### RECORDS SHOWN
::::::::

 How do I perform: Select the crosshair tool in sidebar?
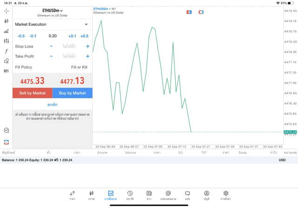click(x=6, y=11)
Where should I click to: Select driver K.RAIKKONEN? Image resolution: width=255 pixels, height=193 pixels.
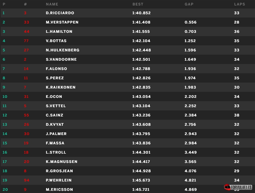coord(60,87)
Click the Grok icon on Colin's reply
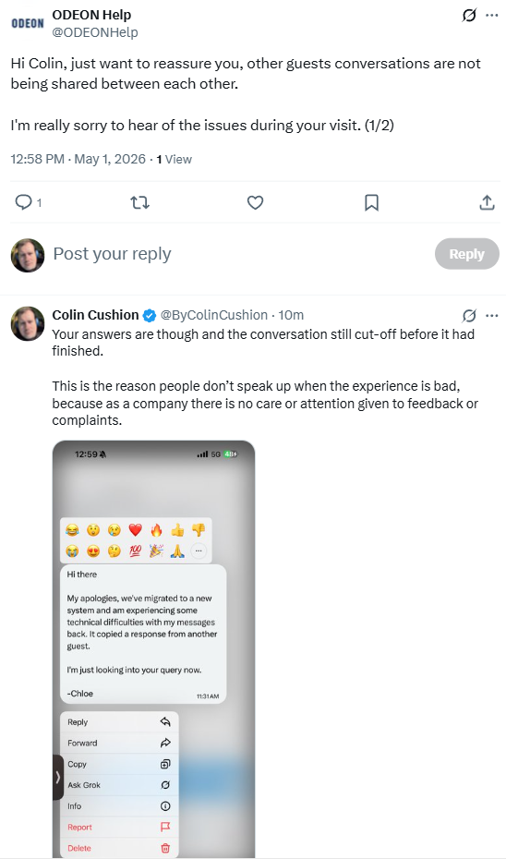The width and height of the screenshot is (506, 859). [x=469, y=316]
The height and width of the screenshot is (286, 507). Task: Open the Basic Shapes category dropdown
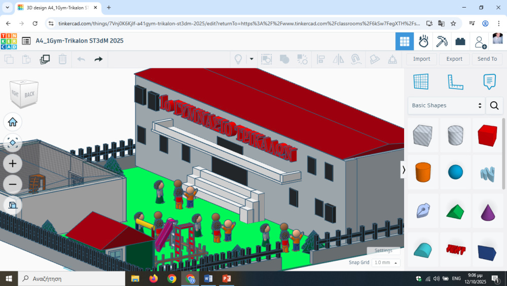[446, 106]
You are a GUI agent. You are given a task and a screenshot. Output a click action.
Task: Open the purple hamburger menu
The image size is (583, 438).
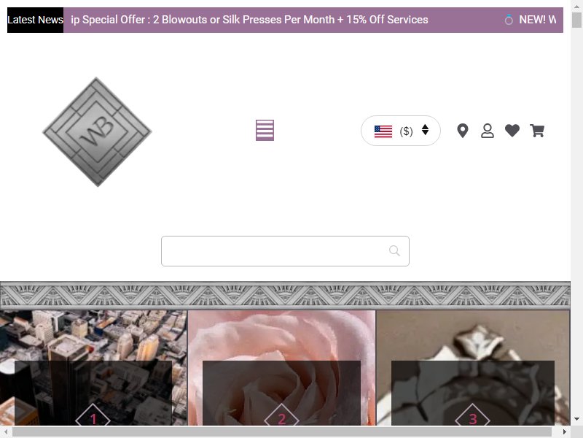coord(265,131)
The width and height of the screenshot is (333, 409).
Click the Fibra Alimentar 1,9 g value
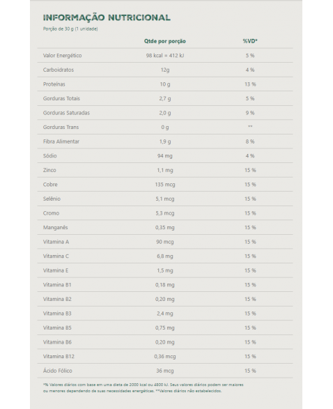(x=165, y=141)

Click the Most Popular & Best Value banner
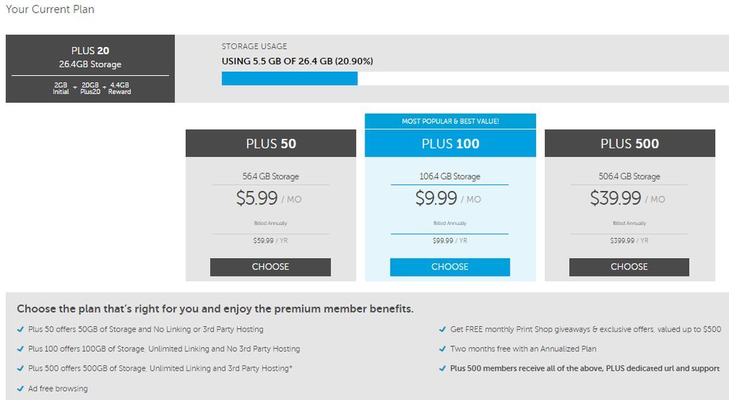coord(450,121)
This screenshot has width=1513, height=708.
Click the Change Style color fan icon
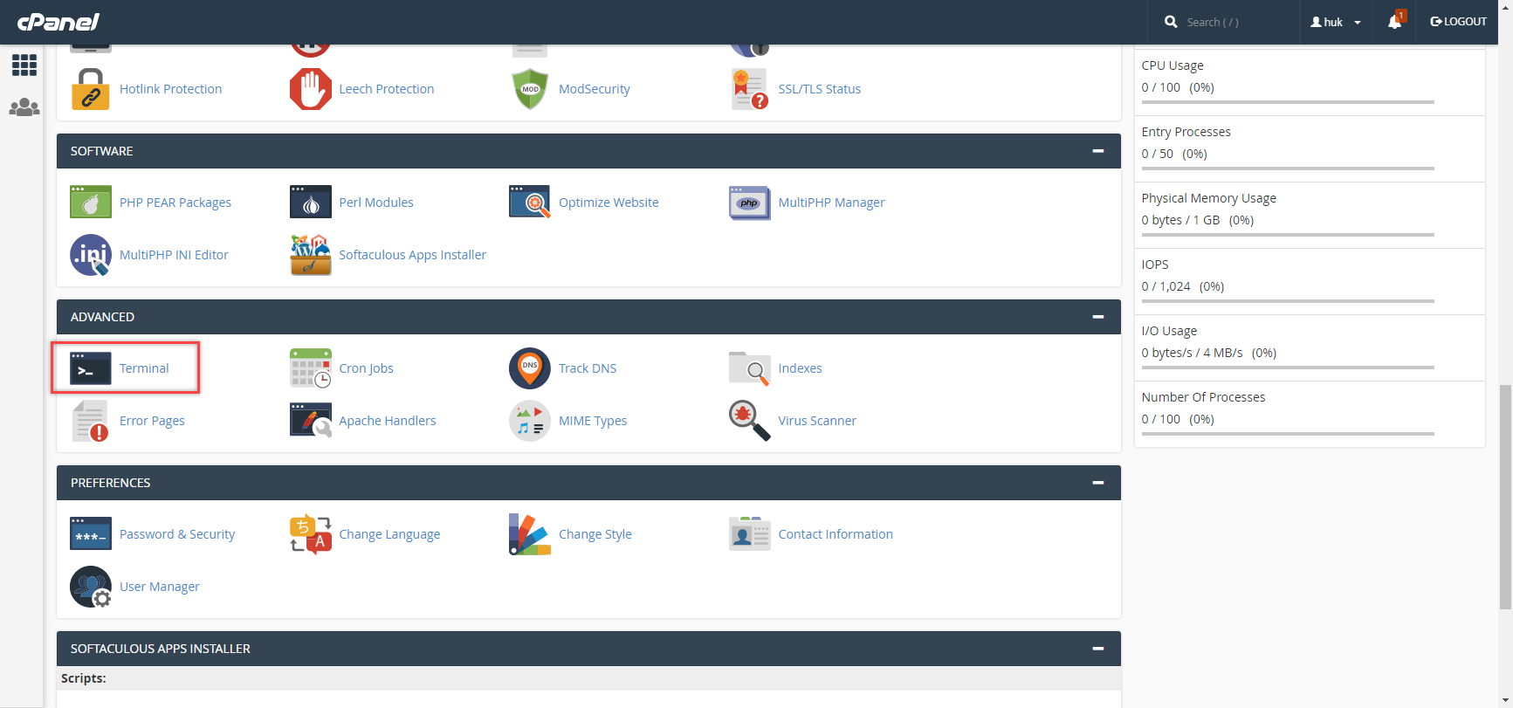coord(530,534)
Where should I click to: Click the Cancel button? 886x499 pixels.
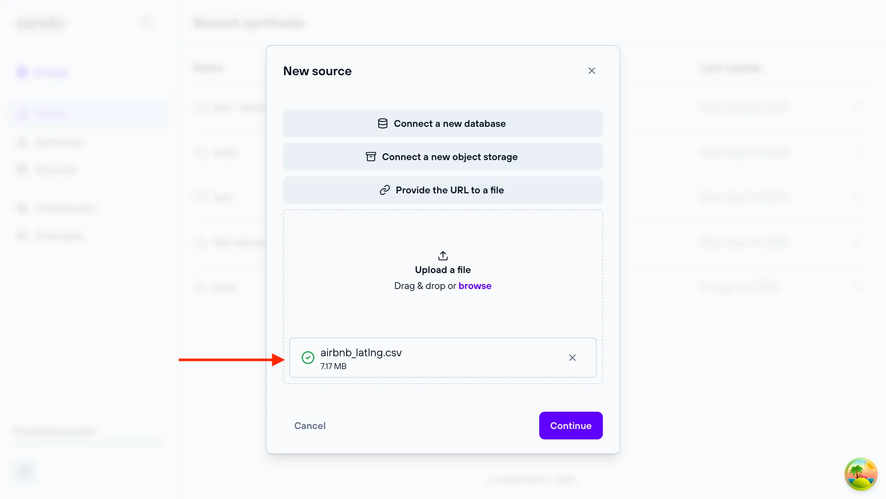(x=310, y=425)
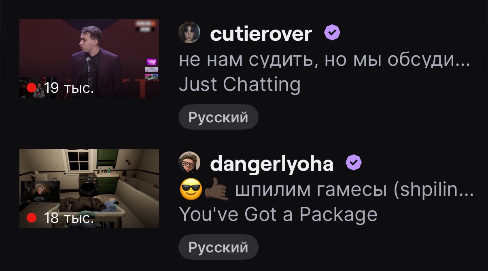Open the cutierover stream thumbnail

pyautogui.click(x=89, y=58)
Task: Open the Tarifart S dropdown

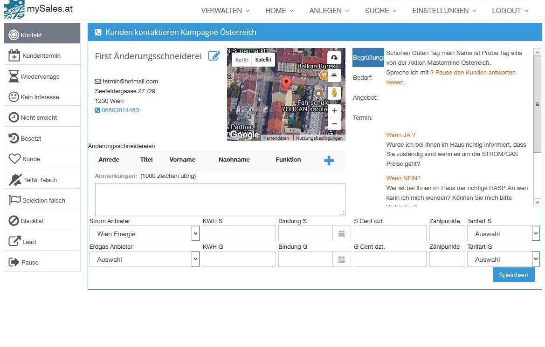Action: [x=536, y=234]
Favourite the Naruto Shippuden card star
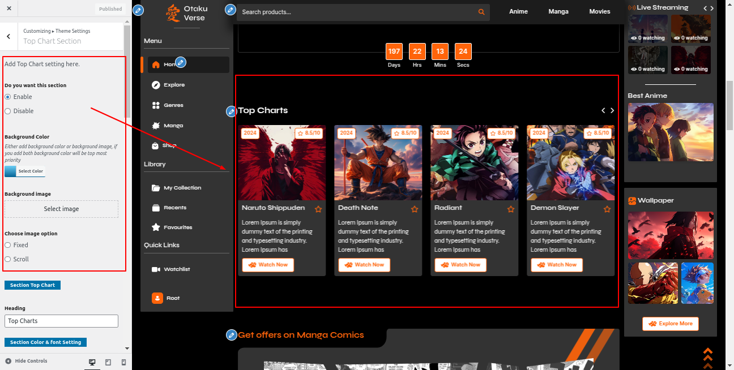Image resolution: width=734 pixels, height=370 pixels. click(x=318, y=209)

::::::::

### PROMPT
I'd like every record transcribed exactly, with no pictures carried over.

### RESULT
 How do I perform: Select the crosshair tool in sidebar?
click(x=6, y=11)
Where should I click to: Select driver K.RAIKKONEN? Image resolution: width=255 pixels, height=193 pixels.
coord(60,87)
Click the Grok icon on Colin's reply
The width and height of the screenshot is (506, 859). [x=469, y=316]
The height and width of the screenshot is (286, 507). Task: Open the Basic Shapes category dropdown
[446, 106]
You are a GUI agent. You are given a task and a screenshot. Output a click action.
Task: Open the purple hamburger menu
The image size is (583, 438).
coord(265,131)
The width and height of the screenshot is (333, 409).
Click the Fibra Alimentar 1,9 g value
(x=165, y=141)

Click the Most Popular & Best Value banner
coord(450,121)
This screenshot has width=1513, height=708.
Click the Change Style color fan icon
coord(530,534)
Where should I click to: Click the Cancel button? 886x499 pixels.
(x=310, y=425)
Open the cutierover stream thumbnail

pyautogui.click(x=89, y=58)
Task: Open the Tarifart S dropdown

Action: [x=536, y=234]
Favourite the Naruto Shippuden card star
Image resolution: width=734 pixels, height=370 pixels. click(x=318, y=209)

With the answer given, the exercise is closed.